Changes to a will must be made in the proper manner in accordance with the Wills Act to ensure validity. It is best to consult an attorney about changes you want to make and how they should be done.
Power of Attorney
A Power of Attorney is a document that gives another person the authority to act on your behalf regarding your financial matters including your bank accounts, investments and property. The person to whom you give the power “steps into your shoes” to deal with your financial matters as you can.
When the time comes that you are unable to manage your affairs, whether due to health problems, accident, mental incompetence, or simply because you are no longer able to get around, it is important to have arrangements in place for someone you trust to make decisions on your behalf.
The person giving the power is called the donor. The donor must be mentally competent at the time they sign. If they are not, they cannot sign a Power of Attorney.
The person receiving the power is called the attorney. The attorney should be someone in whom you have complete faith and trust to act in your best interests.
The Power of Attorney terminates upon your death. At that point, the Will takes over.
Without a Power of Attorney, it would be necessary for someone to make an application to the Court to obtain an order to be given the authority to manage your affairs. That person is known as a “Committee”. Obtaining such an order is a time-consuming, cumbersome and costly process that could have easily been avoided if the person had signed a Power of Attorney while they were competent.
There is an extra obligation imposed by the Court on the Committee. The person will be required to regularly report to the Court and provide an accounting for as long as they act in that role and which costs will be paid from the person’s estate.
Enduring Power Of Attorney
The most common type of Power of Attorney is an Enduring one, which survives the donor becoming mentally incompetent. It takes effect upon signing.

----------------------------------------

▶ PROBLEM SET
(1) Translate this sentence from the passage on powers of attorney into Spanish: "The person giving the power is called the donor."
(2) According to the passage on powers of attorney, what reasons might leave a person unable to manage their affairs? List every one.
(3) In the passage on powers of attorney, what is the person called who obtains a court order giving them authority to manage someone's affairs?

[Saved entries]
----------------------------------------

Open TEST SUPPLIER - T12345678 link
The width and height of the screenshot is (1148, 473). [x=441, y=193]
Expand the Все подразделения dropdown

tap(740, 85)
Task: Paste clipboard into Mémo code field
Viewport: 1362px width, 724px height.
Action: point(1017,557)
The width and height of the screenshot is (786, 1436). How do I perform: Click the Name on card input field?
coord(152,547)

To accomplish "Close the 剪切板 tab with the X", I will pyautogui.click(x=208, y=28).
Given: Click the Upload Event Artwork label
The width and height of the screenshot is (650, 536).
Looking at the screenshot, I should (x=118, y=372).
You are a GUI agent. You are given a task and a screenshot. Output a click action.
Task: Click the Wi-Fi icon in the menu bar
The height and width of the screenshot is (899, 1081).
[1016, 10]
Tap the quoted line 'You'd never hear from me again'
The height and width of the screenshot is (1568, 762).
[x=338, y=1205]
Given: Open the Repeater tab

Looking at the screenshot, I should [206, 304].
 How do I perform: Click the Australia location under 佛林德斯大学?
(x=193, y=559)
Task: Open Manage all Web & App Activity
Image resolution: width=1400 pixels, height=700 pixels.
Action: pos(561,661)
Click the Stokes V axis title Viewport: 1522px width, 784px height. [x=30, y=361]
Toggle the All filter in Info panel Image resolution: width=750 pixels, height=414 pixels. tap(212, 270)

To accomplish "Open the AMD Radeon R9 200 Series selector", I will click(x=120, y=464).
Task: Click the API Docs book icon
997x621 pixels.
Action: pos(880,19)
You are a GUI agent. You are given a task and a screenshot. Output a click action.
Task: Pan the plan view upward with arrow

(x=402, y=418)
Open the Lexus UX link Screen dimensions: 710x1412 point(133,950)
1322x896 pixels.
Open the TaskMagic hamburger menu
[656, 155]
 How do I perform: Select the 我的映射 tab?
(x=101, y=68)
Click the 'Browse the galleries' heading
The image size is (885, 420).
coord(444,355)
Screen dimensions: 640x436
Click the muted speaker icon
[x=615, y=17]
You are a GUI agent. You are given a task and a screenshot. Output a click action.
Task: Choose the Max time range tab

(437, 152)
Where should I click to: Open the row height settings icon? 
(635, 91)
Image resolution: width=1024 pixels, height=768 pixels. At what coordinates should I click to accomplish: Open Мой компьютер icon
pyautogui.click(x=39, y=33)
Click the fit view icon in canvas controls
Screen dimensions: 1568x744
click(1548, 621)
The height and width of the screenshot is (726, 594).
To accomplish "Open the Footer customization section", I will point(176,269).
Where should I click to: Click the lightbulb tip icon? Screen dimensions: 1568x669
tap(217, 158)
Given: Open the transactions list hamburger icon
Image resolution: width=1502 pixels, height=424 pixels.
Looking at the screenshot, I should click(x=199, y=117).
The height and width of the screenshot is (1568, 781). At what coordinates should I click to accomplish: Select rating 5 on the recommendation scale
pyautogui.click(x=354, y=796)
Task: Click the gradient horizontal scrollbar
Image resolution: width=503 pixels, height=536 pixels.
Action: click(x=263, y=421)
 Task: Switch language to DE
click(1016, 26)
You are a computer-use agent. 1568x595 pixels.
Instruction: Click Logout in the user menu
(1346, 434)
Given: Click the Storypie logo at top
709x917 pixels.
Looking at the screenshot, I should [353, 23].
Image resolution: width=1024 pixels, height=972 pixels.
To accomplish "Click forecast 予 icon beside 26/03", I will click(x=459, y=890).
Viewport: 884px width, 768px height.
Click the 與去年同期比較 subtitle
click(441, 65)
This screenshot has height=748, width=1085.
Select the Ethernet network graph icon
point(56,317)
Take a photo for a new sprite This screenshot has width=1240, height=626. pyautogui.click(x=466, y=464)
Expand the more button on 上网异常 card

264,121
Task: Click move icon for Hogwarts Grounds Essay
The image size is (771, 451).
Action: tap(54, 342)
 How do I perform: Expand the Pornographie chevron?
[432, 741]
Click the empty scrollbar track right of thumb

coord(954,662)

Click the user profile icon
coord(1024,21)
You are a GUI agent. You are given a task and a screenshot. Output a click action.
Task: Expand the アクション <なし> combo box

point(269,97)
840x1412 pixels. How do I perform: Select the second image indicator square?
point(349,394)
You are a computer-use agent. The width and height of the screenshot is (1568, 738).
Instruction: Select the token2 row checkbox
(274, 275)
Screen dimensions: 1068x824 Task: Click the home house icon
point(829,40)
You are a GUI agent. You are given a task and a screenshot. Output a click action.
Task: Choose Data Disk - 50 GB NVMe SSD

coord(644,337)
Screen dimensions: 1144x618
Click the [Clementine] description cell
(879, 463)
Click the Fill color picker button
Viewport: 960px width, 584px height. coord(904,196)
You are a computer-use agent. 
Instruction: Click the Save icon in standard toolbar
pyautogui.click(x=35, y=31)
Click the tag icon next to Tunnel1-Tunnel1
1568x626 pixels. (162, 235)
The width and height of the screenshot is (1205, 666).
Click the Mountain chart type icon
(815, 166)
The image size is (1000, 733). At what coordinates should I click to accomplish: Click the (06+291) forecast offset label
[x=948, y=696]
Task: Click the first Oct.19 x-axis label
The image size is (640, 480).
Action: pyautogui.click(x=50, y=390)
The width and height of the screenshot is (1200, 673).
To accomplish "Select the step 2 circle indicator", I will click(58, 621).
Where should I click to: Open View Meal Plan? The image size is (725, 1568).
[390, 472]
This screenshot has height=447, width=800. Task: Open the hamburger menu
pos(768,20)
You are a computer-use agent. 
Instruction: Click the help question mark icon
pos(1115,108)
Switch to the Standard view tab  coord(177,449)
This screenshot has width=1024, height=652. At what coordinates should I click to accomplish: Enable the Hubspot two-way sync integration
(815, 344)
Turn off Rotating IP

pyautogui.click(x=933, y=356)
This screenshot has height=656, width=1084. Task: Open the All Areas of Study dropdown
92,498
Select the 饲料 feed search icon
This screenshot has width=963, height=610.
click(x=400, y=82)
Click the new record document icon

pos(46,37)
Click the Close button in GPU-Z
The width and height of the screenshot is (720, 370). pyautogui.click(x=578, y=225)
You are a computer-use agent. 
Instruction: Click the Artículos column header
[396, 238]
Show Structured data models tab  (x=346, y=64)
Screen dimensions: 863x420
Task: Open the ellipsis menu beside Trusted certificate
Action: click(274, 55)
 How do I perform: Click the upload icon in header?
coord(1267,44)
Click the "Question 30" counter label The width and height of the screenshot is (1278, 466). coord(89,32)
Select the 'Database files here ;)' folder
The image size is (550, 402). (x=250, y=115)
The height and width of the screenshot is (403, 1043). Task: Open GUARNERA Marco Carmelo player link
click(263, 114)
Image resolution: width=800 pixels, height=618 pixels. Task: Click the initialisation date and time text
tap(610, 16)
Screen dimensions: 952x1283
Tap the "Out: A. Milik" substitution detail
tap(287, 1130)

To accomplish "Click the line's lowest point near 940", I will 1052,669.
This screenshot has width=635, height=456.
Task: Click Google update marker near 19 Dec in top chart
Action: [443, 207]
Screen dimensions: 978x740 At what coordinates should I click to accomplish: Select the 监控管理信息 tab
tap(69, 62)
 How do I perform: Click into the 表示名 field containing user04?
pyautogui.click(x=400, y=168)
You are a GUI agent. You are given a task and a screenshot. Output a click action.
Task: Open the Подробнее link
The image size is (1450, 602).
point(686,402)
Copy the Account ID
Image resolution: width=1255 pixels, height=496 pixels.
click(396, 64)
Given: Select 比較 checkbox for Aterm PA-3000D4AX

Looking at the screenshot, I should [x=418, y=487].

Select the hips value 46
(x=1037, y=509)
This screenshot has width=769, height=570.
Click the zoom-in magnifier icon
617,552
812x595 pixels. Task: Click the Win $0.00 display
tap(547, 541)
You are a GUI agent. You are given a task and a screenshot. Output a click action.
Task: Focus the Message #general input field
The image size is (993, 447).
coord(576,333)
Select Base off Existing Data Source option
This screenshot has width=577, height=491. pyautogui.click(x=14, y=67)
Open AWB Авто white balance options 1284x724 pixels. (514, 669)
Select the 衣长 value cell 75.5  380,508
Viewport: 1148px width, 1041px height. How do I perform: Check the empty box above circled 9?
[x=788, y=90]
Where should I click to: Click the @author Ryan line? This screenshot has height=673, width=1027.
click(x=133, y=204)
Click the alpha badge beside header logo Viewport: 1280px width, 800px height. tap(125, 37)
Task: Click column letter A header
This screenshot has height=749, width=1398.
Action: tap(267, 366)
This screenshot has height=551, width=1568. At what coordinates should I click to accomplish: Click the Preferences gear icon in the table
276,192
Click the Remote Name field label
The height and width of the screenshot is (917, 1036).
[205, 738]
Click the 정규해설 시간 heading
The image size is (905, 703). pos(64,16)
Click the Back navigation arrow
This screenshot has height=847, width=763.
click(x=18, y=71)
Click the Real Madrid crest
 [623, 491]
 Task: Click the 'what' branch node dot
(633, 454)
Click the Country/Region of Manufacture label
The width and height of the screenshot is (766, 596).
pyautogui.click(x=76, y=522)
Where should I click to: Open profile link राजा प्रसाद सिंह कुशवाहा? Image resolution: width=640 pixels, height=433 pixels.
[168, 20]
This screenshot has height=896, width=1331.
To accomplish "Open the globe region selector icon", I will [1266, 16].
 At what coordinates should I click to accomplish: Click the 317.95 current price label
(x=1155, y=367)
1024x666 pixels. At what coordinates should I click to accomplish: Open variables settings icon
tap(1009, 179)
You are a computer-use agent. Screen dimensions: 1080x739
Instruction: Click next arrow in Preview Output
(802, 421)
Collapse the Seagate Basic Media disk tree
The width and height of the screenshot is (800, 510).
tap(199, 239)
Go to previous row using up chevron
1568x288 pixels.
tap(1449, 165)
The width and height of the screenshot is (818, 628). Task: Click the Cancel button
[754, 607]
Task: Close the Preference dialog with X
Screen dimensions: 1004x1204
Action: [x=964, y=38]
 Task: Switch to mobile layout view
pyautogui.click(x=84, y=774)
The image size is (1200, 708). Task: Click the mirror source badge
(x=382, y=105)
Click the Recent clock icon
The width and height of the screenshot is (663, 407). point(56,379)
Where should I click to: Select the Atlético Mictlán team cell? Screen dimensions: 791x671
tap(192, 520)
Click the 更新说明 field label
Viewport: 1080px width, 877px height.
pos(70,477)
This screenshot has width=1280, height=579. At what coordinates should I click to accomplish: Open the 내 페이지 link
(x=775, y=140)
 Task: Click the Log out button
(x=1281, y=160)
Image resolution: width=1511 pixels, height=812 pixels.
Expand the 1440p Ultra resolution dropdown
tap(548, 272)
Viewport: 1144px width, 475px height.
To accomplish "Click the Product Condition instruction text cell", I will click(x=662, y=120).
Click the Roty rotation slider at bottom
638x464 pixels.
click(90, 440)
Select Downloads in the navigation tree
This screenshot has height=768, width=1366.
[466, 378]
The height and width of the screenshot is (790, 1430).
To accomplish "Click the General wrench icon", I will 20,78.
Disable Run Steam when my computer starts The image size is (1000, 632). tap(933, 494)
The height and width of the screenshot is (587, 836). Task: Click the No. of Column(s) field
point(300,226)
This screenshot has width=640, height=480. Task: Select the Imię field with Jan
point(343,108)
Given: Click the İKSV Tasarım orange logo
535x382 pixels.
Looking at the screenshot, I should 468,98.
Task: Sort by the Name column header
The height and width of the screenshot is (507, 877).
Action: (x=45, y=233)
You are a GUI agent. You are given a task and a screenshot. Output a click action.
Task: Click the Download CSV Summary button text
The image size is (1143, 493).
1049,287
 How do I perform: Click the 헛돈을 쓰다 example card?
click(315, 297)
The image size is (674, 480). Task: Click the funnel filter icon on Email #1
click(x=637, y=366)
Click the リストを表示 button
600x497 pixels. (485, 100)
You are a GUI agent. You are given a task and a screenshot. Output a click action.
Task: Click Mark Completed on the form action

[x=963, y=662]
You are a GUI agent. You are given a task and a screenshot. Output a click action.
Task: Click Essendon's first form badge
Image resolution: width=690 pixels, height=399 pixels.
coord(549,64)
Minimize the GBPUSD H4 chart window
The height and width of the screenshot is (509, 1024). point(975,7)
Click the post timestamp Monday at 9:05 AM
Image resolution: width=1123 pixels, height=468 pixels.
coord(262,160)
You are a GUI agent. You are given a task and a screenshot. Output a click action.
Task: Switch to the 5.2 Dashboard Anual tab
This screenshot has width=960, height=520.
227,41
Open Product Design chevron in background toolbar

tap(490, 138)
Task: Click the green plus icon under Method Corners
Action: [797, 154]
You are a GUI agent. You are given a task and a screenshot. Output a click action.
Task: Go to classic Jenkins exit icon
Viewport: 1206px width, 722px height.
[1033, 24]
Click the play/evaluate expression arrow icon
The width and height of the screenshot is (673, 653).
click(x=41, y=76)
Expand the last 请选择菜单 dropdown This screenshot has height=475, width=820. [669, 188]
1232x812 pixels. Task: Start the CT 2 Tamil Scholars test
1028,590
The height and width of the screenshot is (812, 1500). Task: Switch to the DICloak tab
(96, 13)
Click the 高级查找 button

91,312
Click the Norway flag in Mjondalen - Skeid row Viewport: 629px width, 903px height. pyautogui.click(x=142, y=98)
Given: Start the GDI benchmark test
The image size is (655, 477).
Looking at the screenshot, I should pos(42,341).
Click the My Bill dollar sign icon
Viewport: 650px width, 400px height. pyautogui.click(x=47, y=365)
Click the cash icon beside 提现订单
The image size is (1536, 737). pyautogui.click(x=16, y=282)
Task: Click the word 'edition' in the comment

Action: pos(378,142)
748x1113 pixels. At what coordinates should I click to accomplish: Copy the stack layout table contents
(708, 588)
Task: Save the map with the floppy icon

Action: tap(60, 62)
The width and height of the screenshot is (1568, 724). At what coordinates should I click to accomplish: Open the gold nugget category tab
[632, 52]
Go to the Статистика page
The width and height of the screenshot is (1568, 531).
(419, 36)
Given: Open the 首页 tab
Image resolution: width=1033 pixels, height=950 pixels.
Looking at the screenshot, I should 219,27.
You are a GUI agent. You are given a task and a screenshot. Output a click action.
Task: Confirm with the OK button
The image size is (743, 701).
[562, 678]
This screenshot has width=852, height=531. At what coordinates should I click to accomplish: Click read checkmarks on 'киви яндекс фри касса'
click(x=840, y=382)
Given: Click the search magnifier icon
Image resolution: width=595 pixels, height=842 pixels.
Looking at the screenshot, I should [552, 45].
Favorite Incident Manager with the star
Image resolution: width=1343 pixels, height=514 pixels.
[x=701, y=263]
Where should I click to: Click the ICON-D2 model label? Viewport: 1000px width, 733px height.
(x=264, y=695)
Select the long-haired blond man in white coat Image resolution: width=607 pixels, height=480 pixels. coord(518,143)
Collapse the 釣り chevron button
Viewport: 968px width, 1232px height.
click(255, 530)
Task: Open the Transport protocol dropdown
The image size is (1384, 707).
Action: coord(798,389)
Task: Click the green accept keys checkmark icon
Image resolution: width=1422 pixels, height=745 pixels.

----------------------------------------

▶ RESULTS OF THE TASKS
(1) La persona que otorga el poder se llama el otorgante.

(2) Health problems, accident, mental incompetence, and no longer being able to get around.

(3) A "Committee."